Nos Estados Unidos, a inovação começou a ser testada pela Amazon. No entanto, antes mesmo de algumas cidades adotarem o sistema, a União Americana para as Liberdades Civis (Aclu, na sigla em inglês) protestou. A entidade fez a contraprova da tecnologia de forma inusitada: cruzou as fotos de todos os 535 senadores e deputados federais com as imagens de 25 000 criminosos arquivadas num banco de dados. A falha foi grotesca, visto que 28 dos legisladores foram reconhecidos como bandidos — e nenhum dos parlamentares, diga-se, era foragido da Justiça.

Espera-se que a tecnologia evolua, como sempre.
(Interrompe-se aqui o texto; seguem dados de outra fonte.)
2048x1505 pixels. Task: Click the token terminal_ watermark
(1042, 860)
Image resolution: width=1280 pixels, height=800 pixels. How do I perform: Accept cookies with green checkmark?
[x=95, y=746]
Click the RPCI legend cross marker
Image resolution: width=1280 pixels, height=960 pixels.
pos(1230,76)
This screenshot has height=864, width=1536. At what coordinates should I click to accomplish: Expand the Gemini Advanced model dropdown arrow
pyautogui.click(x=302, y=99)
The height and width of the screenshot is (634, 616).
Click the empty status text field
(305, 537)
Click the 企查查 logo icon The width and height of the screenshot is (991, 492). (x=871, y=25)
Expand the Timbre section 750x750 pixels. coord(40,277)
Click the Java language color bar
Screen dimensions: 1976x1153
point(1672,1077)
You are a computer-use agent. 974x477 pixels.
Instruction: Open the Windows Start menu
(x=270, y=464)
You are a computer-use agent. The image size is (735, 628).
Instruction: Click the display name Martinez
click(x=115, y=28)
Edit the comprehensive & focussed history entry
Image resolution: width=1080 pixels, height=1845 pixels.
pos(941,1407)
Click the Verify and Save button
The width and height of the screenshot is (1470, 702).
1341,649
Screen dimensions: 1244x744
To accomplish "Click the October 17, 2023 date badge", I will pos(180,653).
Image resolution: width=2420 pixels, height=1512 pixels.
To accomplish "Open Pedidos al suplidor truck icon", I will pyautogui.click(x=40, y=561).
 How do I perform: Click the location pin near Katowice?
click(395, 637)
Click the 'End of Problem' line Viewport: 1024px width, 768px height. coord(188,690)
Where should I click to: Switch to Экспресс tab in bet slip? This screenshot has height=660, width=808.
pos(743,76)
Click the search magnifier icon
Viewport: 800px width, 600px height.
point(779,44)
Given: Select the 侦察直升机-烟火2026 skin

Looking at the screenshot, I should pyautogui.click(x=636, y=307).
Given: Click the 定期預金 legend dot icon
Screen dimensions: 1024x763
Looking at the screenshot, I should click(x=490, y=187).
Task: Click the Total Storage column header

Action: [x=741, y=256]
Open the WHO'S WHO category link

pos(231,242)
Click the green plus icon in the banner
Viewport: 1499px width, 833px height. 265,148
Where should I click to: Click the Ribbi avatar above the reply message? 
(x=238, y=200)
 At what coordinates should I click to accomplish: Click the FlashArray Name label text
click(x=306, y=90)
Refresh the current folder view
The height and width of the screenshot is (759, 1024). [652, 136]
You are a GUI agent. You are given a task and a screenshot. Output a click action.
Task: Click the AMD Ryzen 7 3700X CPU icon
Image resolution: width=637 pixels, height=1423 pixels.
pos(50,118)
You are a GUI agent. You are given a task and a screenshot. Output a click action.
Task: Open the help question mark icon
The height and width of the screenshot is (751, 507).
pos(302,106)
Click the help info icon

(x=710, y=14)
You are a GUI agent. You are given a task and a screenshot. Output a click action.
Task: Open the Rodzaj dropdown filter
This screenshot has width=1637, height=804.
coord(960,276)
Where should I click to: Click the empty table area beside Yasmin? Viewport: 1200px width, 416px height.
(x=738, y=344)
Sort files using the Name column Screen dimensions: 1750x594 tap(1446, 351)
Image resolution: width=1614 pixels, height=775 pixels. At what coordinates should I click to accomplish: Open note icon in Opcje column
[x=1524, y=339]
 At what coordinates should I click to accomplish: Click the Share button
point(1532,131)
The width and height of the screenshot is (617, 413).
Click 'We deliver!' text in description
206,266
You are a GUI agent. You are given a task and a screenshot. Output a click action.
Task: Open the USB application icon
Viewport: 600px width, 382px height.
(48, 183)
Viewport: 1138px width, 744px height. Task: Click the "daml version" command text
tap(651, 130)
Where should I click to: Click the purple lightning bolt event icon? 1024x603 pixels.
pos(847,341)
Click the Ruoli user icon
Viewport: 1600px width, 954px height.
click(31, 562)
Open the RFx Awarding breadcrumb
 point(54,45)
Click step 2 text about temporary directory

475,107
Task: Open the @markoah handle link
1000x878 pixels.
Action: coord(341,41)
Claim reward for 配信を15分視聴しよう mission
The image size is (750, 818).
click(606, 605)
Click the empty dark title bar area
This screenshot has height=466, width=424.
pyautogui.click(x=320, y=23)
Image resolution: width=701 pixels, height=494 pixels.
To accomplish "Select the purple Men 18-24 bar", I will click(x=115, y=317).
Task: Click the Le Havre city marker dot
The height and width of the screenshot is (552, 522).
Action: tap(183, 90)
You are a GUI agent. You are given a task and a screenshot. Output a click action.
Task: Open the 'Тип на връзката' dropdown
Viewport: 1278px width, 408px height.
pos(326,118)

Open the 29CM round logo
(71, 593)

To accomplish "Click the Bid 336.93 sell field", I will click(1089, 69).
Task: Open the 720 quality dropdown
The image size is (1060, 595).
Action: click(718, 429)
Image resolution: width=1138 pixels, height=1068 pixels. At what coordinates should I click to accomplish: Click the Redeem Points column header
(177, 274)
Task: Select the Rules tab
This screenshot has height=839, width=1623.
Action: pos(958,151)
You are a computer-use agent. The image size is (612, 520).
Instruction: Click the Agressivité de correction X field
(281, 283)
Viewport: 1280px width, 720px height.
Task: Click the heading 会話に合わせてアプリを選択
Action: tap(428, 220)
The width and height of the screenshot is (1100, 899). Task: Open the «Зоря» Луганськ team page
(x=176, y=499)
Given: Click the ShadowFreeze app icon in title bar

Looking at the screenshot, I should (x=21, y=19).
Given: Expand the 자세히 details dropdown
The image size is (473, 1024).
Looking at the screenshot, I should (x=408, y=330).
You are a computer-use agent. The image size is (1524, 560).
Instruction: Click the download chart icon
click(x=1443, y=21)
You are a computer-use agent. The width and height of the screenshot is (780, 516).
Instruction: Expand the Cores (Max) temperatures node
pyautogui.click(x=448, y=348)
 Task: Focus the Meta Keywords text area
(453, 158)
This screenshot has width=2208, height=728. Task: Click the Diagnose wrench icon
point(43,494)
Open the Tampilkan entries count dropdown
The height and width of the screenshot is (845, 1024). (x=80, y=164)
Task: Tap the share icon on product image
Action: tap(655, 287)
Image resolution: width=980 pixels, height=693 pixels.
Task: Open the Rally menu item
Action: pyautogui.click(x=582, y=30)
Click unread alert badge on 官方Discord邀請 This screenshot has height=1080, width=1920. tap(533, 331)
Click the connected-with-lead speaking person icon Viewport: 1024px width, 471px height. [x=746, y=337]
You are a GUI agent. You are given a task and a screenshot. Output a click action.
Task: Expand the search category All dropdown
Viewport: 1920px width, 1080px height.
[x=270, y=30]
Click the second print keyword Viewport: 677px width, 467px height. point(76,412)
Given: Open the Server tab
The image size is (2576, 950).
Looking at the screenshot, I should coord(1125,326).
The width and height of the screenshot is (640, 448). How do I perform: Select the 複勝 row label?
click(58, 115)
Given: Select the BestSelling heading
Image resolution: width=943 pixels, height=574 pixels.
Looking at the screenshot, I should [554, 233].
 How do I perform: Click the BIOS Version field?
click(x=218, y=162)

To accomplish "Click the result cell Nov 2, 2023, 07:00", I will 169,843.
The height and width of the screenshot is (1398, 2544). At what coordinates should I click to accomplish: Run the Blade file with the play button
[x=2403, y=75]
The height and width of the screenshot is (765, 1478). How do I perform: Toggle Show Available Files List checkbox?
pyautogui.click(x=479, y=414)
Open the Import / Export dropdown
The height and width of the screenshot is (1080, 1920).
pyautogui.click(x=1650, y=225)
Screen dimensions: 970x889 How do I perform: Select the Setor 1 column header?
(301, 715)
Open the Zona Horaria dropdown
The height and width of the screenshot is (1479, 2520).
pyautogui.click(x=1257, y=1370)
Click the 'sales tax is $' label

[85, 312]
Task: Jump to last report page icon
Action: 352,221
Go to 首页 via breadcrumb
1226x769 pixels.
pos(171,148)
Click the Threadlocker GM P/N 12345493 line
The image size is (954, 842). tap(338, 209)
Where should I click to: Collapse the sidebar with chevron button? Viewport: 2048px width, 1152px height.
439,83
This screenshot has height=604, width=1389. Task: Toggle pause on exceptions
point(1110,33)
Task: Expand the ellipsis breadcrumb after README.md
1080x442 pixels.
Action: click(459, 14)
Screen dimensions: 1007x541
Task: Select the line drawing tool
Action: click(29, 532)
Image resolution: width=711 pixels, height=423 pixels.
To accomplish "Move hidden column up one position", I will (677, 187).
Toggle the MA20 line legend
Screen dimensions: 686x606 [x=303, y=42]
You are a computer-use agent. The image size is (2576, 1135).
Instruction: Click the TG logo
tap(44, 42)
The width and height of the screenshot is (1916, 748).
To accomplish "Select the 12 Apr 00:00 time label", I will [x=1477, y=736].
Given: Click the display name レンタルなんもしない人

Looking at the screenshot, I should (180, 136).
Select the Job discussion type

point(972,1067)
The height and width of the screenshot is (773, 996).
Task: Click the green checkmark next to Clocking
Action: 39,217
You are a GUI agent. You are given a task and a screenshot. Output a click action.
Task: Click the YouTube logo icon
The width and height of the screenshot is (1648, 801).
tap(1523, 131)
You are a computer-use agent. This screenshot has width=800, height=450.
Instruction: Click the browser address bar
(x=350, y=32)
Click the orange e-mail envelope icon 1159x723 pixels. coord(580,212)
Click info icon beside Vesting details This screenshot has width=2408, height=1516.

Contudo, é perigosa a forma como o aprimoramento deve ocorrer. Para a identificação ter índice de acerto superior, é crucial que o banco de retratos usado como base seja ampliado. Uma taxa de precisão de quase 100% só seria possível, em teoria, se fosse escaneada a face de todos os cidadãos, incluindo aí a maioria inocente. Uma invasão de privacidade que já ocorre sem que se perceba. Explica o engenheiro José Guerreiro, chefe de tecnologia da brasileira FullFace, fornecedora do programa de reconhecimento facial da polícia de São Paulo: “Ao cederem imagens a uma empresa como o Google ou o Facebook, essas companhias têm o direito de repassá-las para as autoridades”. Em outras palavras, as fotos nas redes sociais podem em breve ser usadas para fichamento na polícia.

Nos Estados Unidos, um relatório do Center on Privacy and Technology (Centro de Privacidade e Tecnologia), da Faculdade de Direito de Georgetown, mostrou que, no ano passado, esse método já possibilitaria que 117 milhões de americanos, entre a população de 325 milhões, tivessem o rosto digitalizado pelo governo. Uma distopia como a de Brazil parece cada vez mais próxima da realidade.